TikTok has won the latest round in its ongoing battle with the Trump administration.
With a ban of the app set to take place just before midnight on Sunday, a judge in the US District Court for Washington, D.C., earlier in the day found in favor of an injunction filed by TikTok owner ByteDance challenging an executive order from Donald Trump.
Signed by Trump on Aug. 6, 2020, the order would have prohibited any US app store from distributing or maintaining the TikTok app, code, or updates. Existing users who already had the app would still have had access to it but wouldn’t have been able to get updates, while new users would have been unable to download it at all.
The order was signed in the name of national security concerns cited by the Trump administration, which has alleged that Chinese-owned TikTok collects and can share personal information about its users with the Chinese Communist government.
Originally set to take place on Sept. 20, the ban was postponed for a week following a prospective deal that promises to deliver part of TikTok to US companies Oracle and Walmart.

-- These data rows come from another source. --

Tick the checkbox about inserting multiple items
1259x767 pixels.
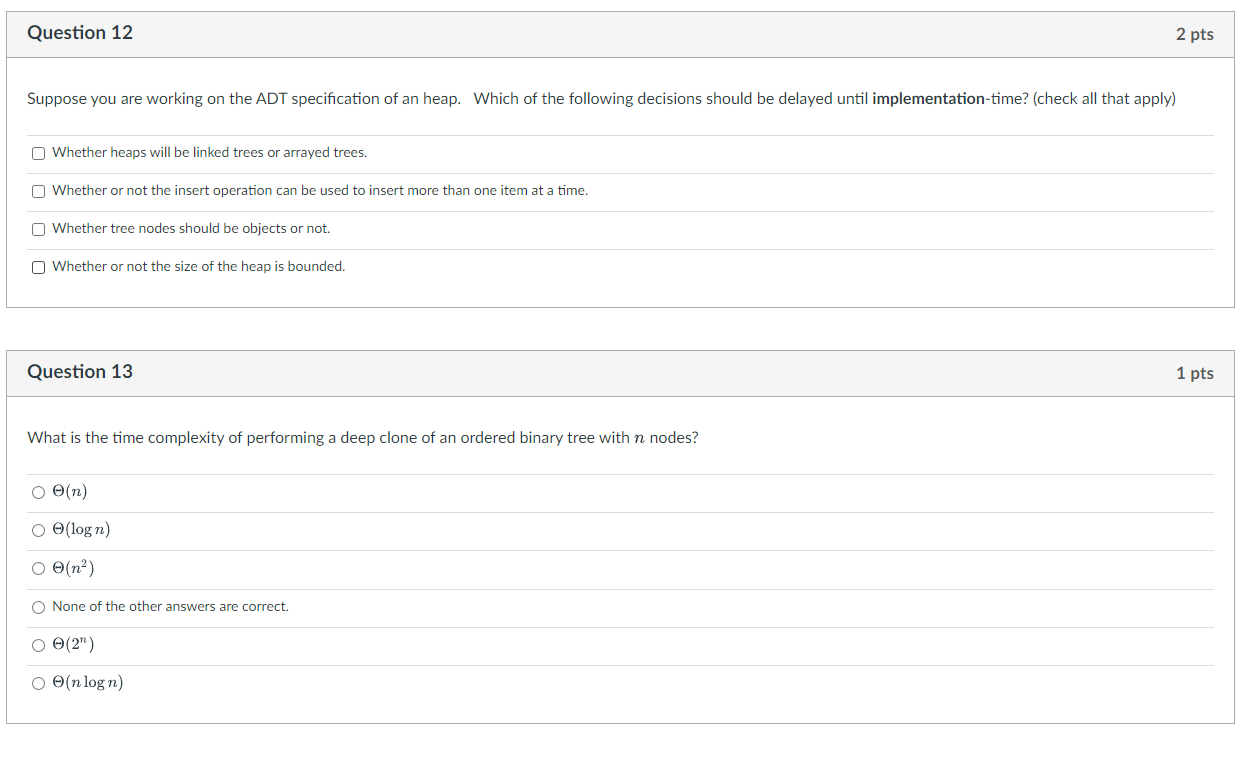(38, 191)
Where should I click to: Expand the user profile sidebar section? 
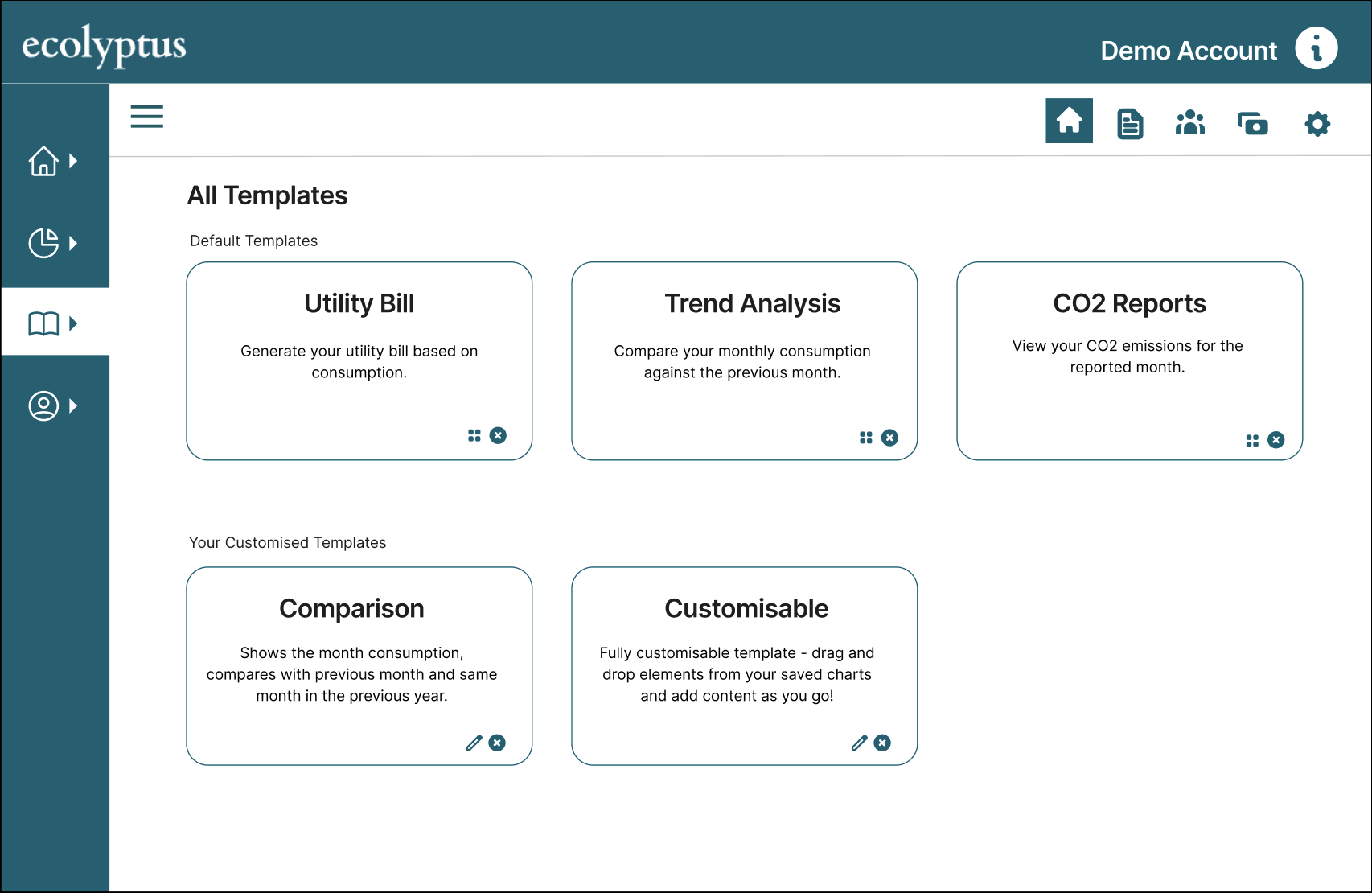[53, 405]
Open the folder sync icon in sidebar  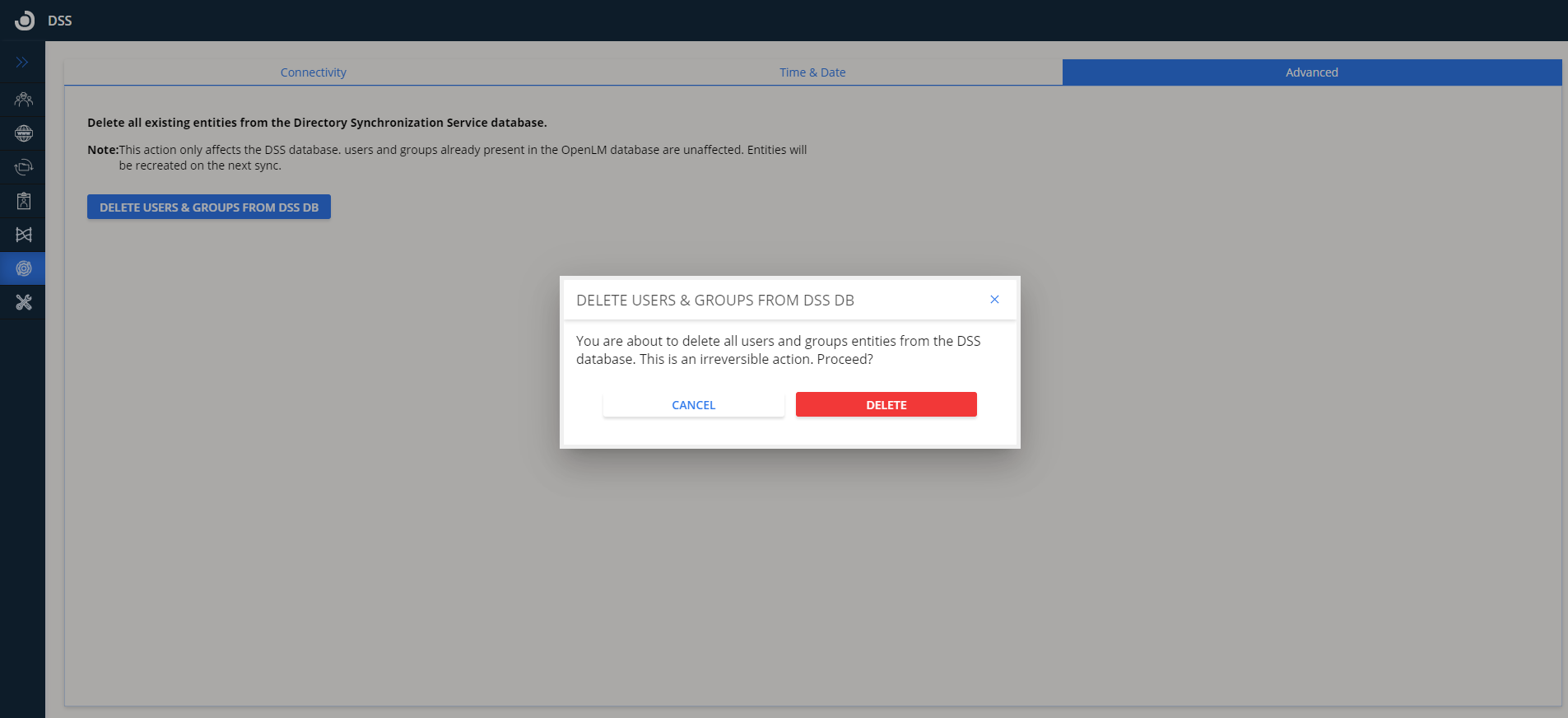coord(24,167)
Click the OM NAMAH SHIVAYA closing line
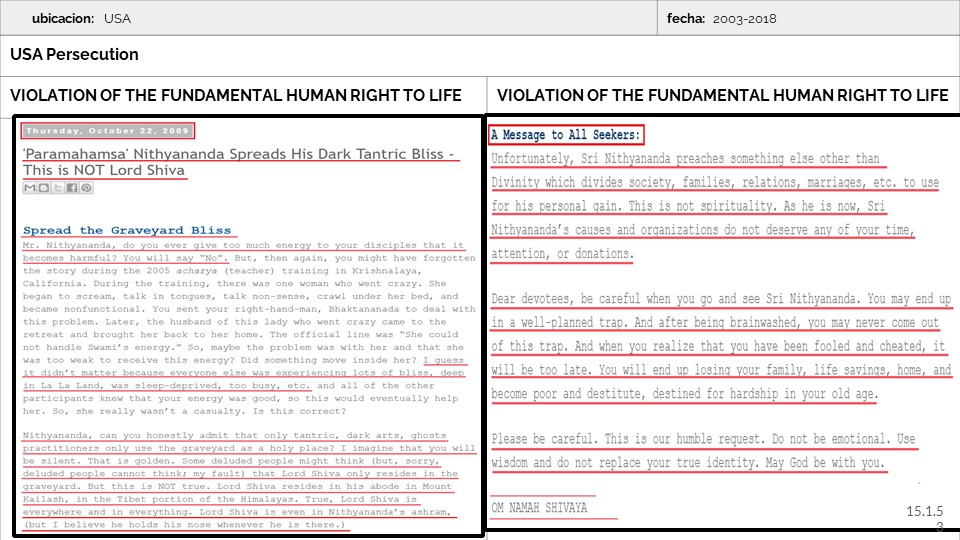Screen dimensions: 960x540 tap(539, 508)
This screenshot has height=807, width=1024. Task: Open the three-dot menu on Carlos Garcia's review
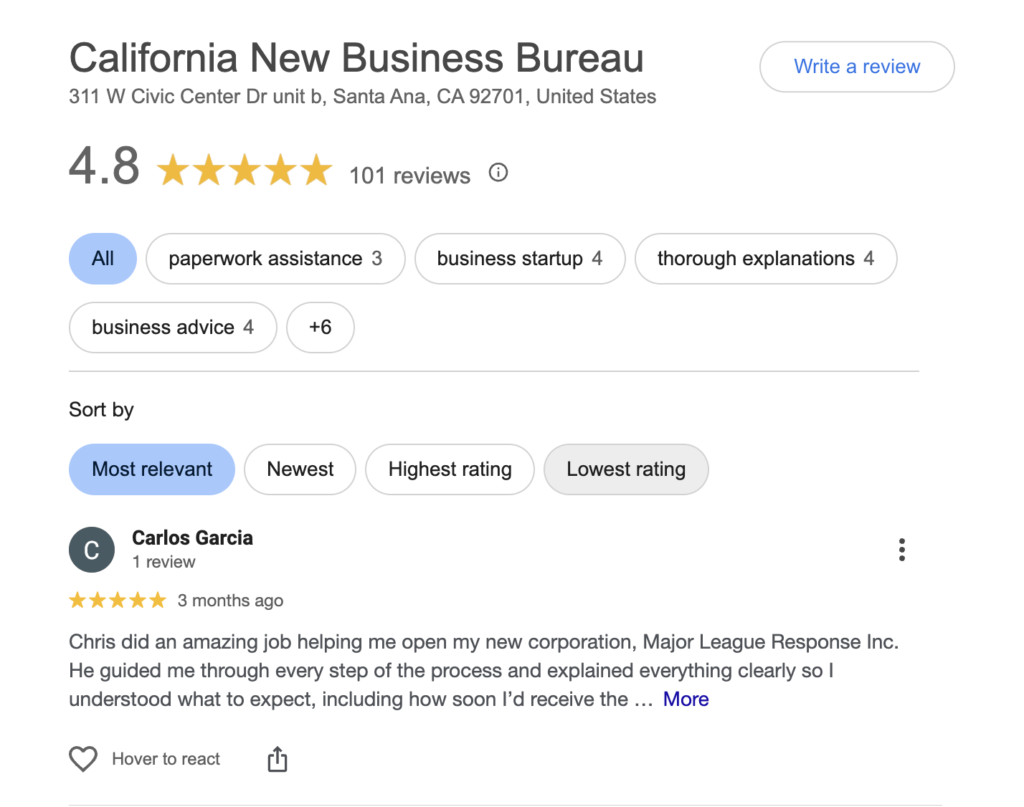[902, 550]

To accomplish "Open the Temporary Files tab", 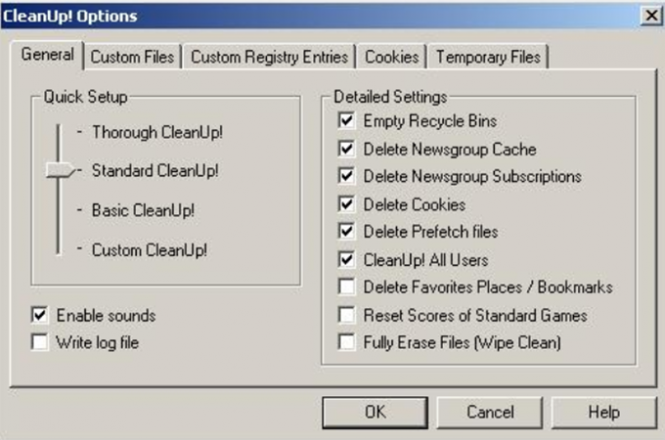I will (488, 57).
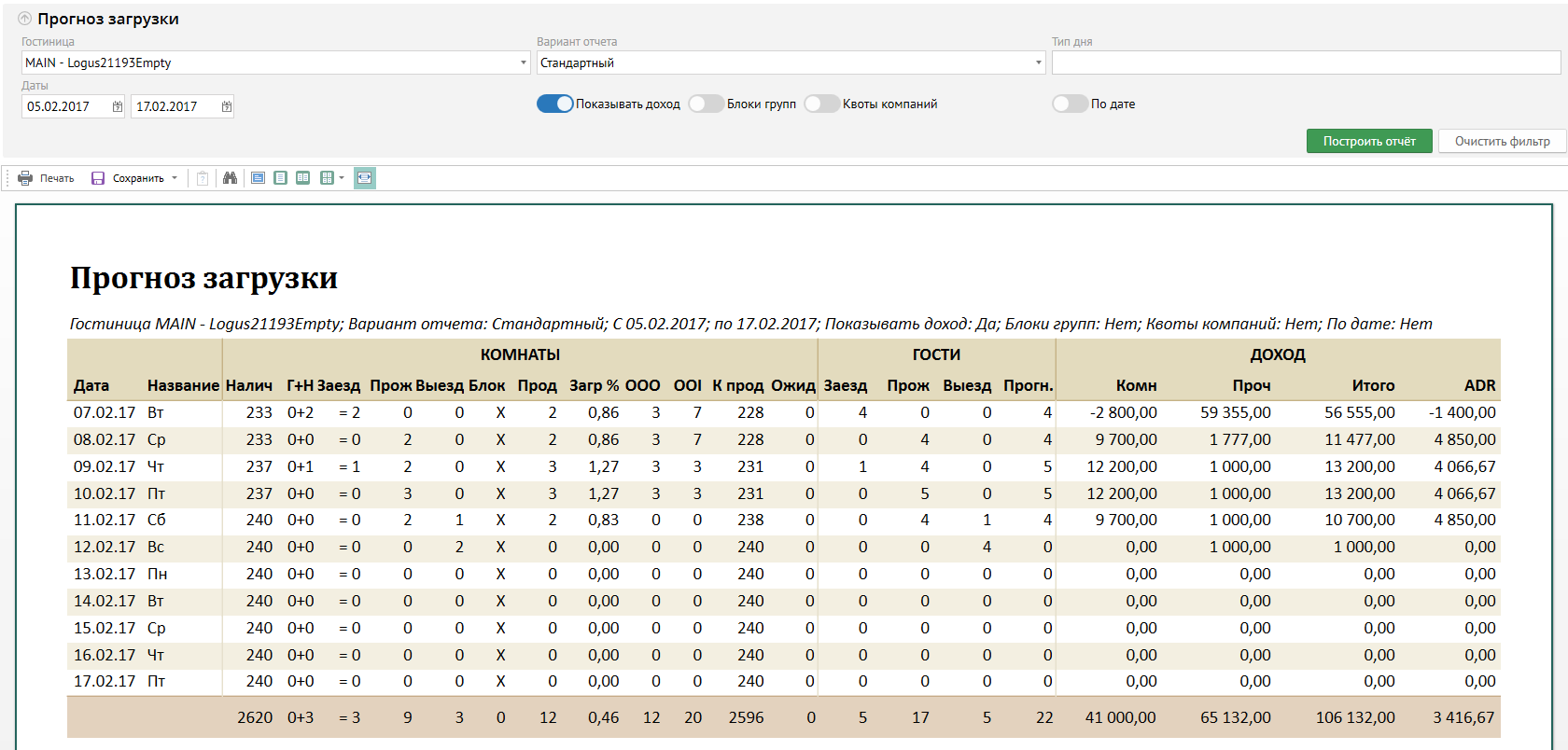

With the Trump administration still yet to officially sign off on the deal, the Sept. 27 ban would have taken effect had it not been for ByteDance’s challenge to the executive order and the court’s last-minute decision.
“We’re pleased that the court agreed with our legal arguments and issued an injunction preventing the implementation of the TikTok app ban,” TikTok said in a statement shared with CNET. “We will continue defending our rights for the benefit of our community and employees. At the same time, we will also maintain our ongoing dialogue with the government to turn our proposal, which the President gave his preliminary approval to last weekend, into an agreement.”
In his ruling, US District Judge Carl Nichols granted the preliminary injunction pursued by ByteDance, allowing the app to stay available for downloads in US app stores. But that doesn’t mean TikTok is out of the woods just yet.
The judge denied in part ByteDance’s injunction against a series of further actions set to take effect on Nov. 12. These additional restrictions would ban any US company from hosting or using TikTok services or features, effectively killing the use of the app.
In a statement released on Sunday, the US Department of Commerce said that the government would comply with the injunction and has taken the required steps to do so. But it also referred to Trump’s executive order as consistent with the law and in the interest of national security, adding that it would defend the order against legal challenges.
TikTok is still in uncertain territory. Looking to remove any Chinese influence over the app, the Trump administration has been pushing for an acquisition of TikTok that would place it firmly under the control of US companies. On Sept. 19, TikTok announced that Oracle and Walmart had agreed to purchase up to 20% of a new US-based entity to be called TikTok Global. But who would own the remaining 80% is still a question, and one that will play a role in the approval of any potential deal.
ByteDance, a Chinese multinational company headquartered in Beijing, has said that it plans to use the money from a pre-IPO to buy an 80% stake in TikTok Global. If that happens, then the majority ownership would still technically be in China, at least on the surface. Behind the scenes, though, almost 40% of ByteDance is presently owned by US venture capitalists such as Sequoia Capital and General Atlantic, according to the Wall Street Journal.
Further, the control of TikTok data also is potentially more critical than who actually owns what part of the new company. Oracle has said that it would host all the data for the 100 million American TikTok users in its own secure cloud-based data centers.
However, none of those factors may be enough to please Trump, who apparently wants majority ownership clearly to be in the US. Referring to ByteDance’s plans to retain an 80% stake in TikTok Global, as reported by BBC News, Trump said recently: “They will have nothing to do with it. And if they do, we just won’t make the deal.”